Not everyone wants a big pile of rock in their DT this is a great solution.


----------



## 12273 (Nov 3, 2012)

Oh wow. That's pretty impressive ! I know what you mean about Large amounts of live Rock. I see some tanks with more rocks than water LOL. I'll have to look into this product for my next build! 

How often does it have to be changed? 


Sent from my iPhone using auto correct. Can't you tell!?


----------



## fesso clown (Nov 15, 2011)

Does not have to be changed out ever at all. It does the same job as live rock but is much more efficient in terms of the amount of space. Also much easier to keep clean than a pile of liverock in the sump.


----------



## Cichlidrookie (Apr 6, 2014)

*MarinePure*

Not sure how often you have to change Matrix or Siporax.

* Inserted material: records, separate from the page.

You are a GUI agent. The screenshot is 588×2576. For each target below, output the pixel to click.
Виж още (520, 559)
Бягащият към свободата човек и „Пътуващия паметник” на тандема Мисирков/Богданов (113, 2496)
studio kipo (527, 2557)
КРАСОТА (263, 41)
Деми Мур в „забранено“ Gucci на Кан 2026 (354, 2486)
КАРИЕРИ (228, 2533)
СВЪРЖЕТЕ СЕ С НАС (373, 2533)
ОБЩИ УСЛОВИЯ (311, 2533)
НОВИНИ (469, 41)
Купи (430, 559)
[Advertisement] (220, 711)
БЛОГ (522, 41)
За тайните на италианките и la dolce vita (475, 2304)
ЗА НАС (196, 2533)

There is another product you can use on the market and that is MarinePure.

You can watch it on BRS

http://www.bulkreefsupply.com/video/view/marinepure-ceramic-biomedia-video/

I have not used Siporax or MarinePure but have used Matrix on my FW tank and it seems to work fine nothing special just looks like rocks.

Good luck.


----------



## fury165 (Aug 21, 2010)

+1 on the marinepure


----------



## cica (Feb 10, 2013)

You don't need to change Matrix or Siporax if you keep it from clogging. You can rinse it in old water during the wc. And don't put it in an area with bright light, otherwise coraline algae can grow on it and clog it up.


----------



## badmedicine (Oct 27, 2012)

I was originally interested in Marinepure blocks and Siporax however I don't know of a local (GTA) distributor. I am big on supporting the local economy.

I will probably go with Matrix because it is relatively easy to find.


----------



## tom g (Jul 8, 2009)

*manipure*

+1 on the marinepure can get from reefsupplies , last time I looked .very light 
and eeasy to cut up ...

http://www.reefsupplies.ca/online-s...erformance-Biofilter-Media-8-x8-x4-Block.html


----------